Apu travels by train to the city and starts working at a printing press after
school hours to subsist. He becomes more accustomed to the city life and feels
out of place in the village. Sarbajaya expects visits from him, but he visits
only a few times. Her loneliness and yearning for her son continue to grow. She
becomes seriously ill, but does not disclose her illness to Apu, lest his
studies get disturbed. When Apu finally comes to know about her poor health, he
returns to the village to find that she has died. Bhabataran, Apu's great
uncle, requests that he stay there and work as a priest. Apu rejects the idea
and returns to Kolkata, a sad loneliness washing over him as he leaves. When
Ray started making Pather Panchali, he had no plans of following it up
with a sequel but the critical and commercial success of the film prompted him
to start making Aparajito. Unlike his previous venture, where he stayed
faithful to the novel, Ray took some bold artistic decisions here, such as
portraying the relationship between Apu and his mother in a very different
manner from the book. As a result, in contrast to its predecessor, the film was
not received well locally; Ray recalled that "as for the suburban
audience, it was shocked by the portrayal of the mother and son relationship,
so sharply at variance with the conventional notion of mutual sweetness and
devotion". It was based on the last fifth of the
novel Pather Panchali and the first third of the
novel Aparajito by Banerjee. The novel Pather Panchali is a
classic bildungsroman (a type of coming-of-age story) in the
canon of Bengali literature. It first appeared as a serial in a Calcutta
periodical in 1928 and was published as a
book the next year. According to Ray's biographer, Robinson, among the three
films of the Apu trilogy, Aparajito bears the closest
resemblance with its literary source. It was a great step in Indian cinema.

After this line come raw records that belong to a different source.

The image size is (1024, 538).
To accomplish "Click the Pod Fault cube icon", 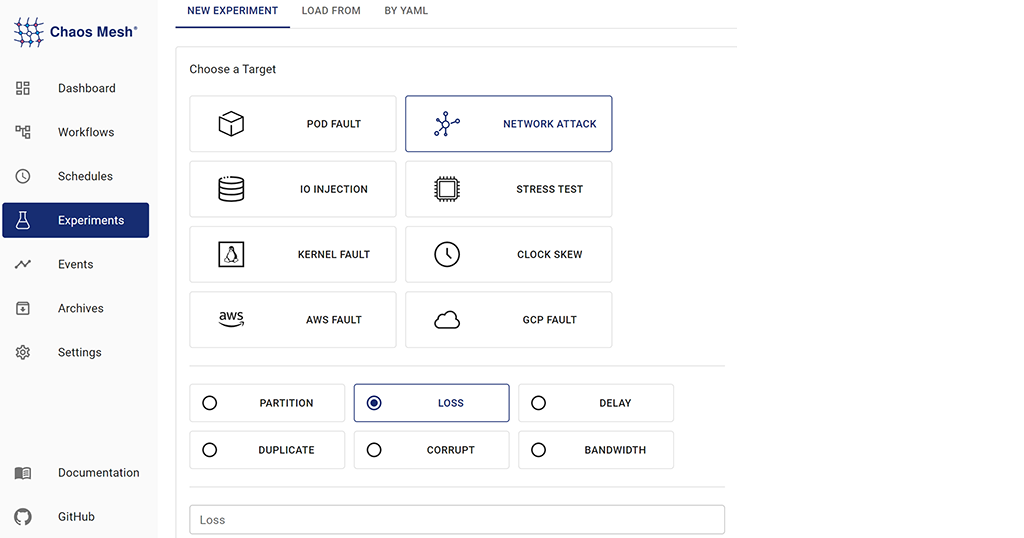I will [231, 124].
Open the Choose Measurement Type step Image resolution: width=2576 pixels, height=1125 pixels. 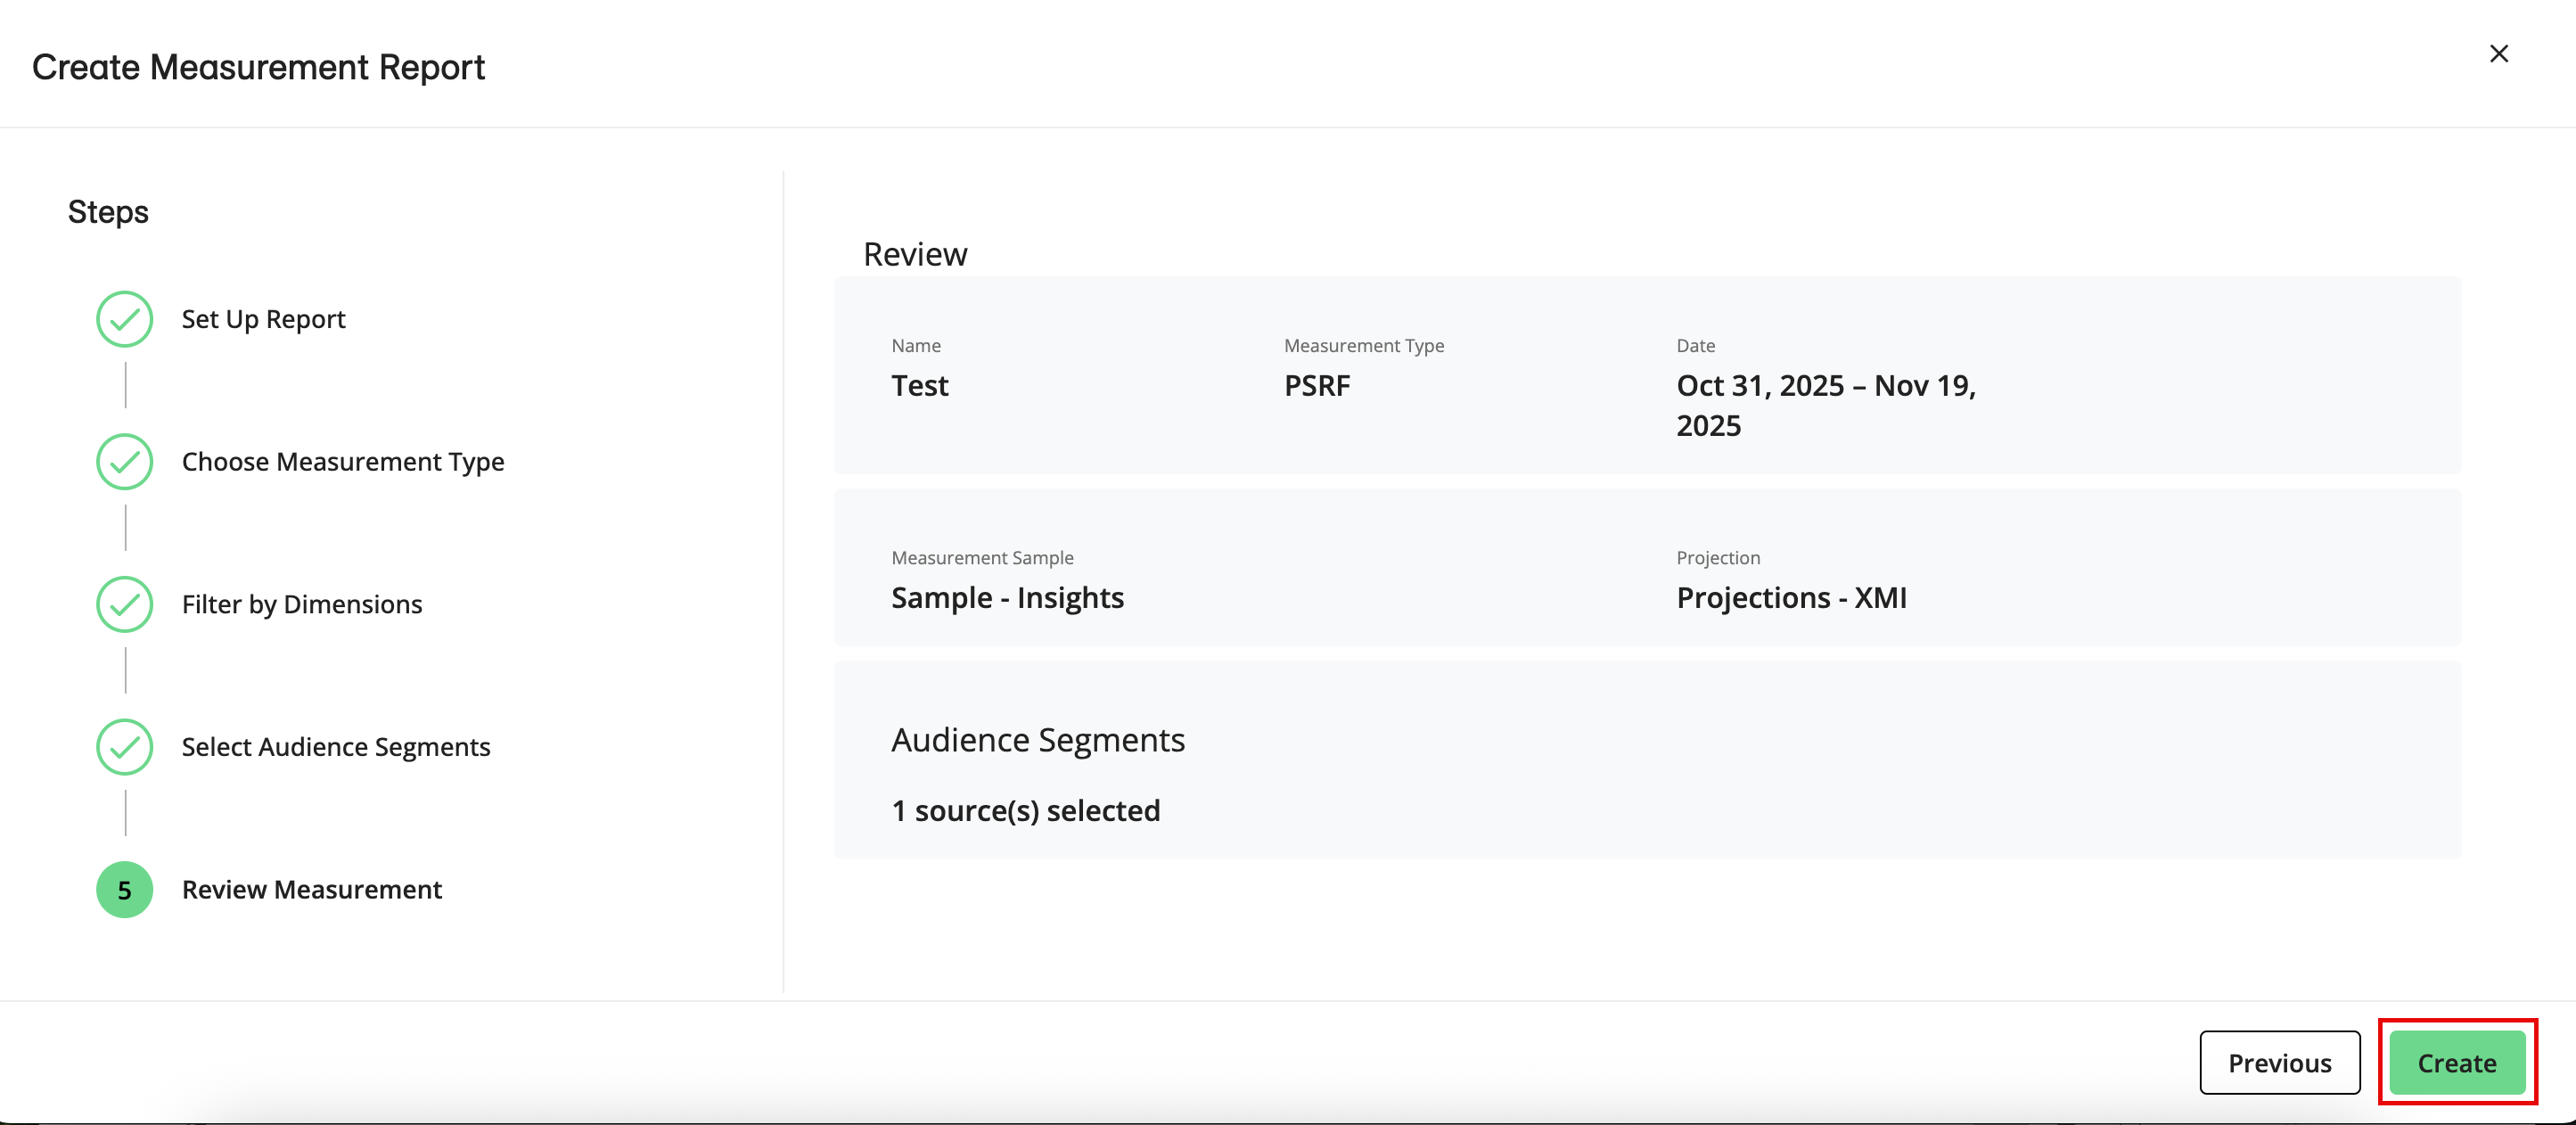pos(343,461)
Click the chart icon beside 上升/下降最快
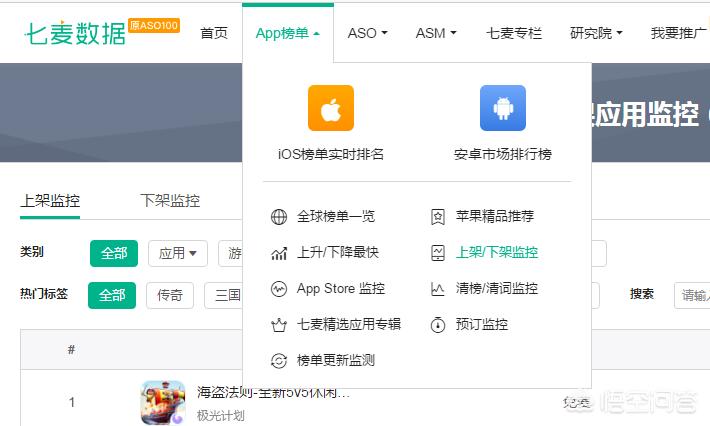The width and height of the screenshot is (710, 426). pyautogui.click(x=279, y=253)
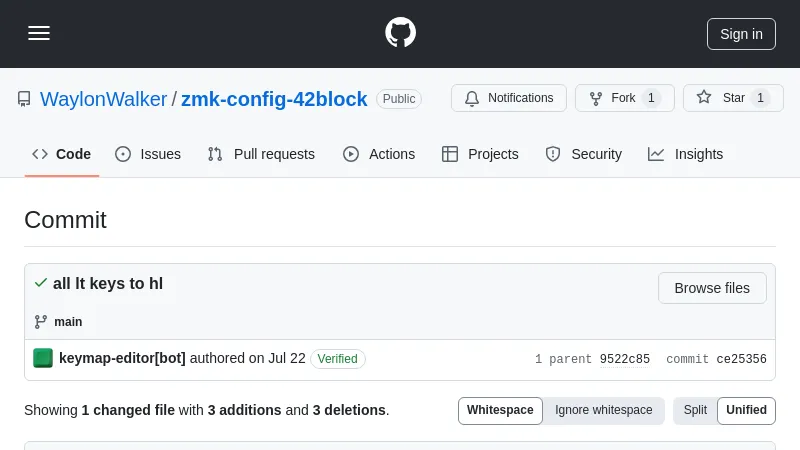Open the Pull requests tab
This screenshot has width=800, height=450.
point(261,154)
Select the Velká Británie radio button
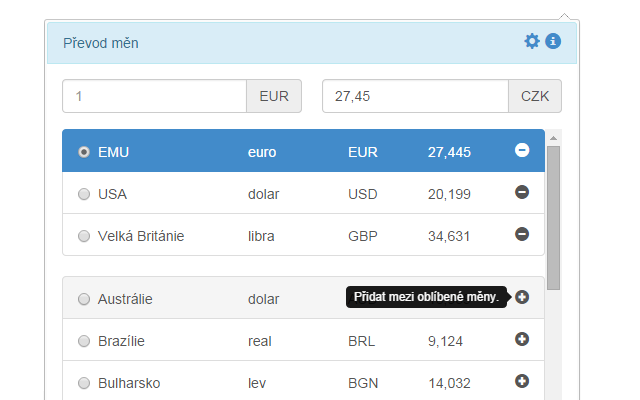 tap(84, 236)
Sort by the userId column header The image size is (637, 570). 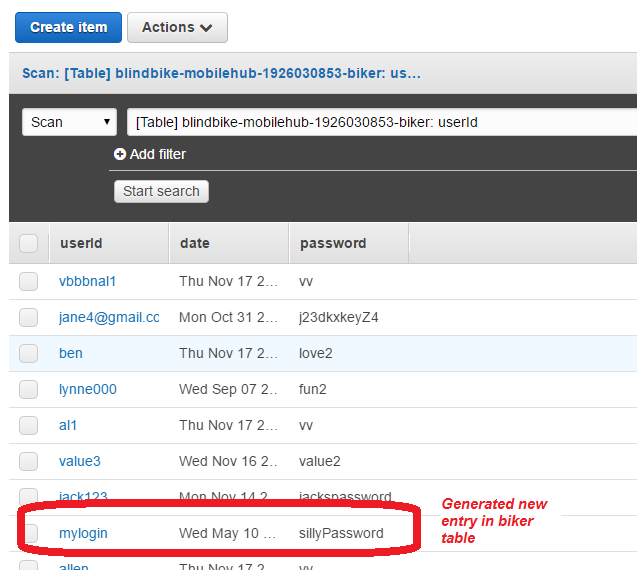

Critical reception outside of India was overwhelmingly positive. It won 11
international awards, including the Golden Lion and Critics Award at
the Venice Film Festival, becoming the first ever film to win both.
The critical acclaim this movie received encouraged Ray to make another
sequel, Apur Sansar (1959), which was equally well received, and thus
concluded one of the most critically acclaimed movie trilogies of all time.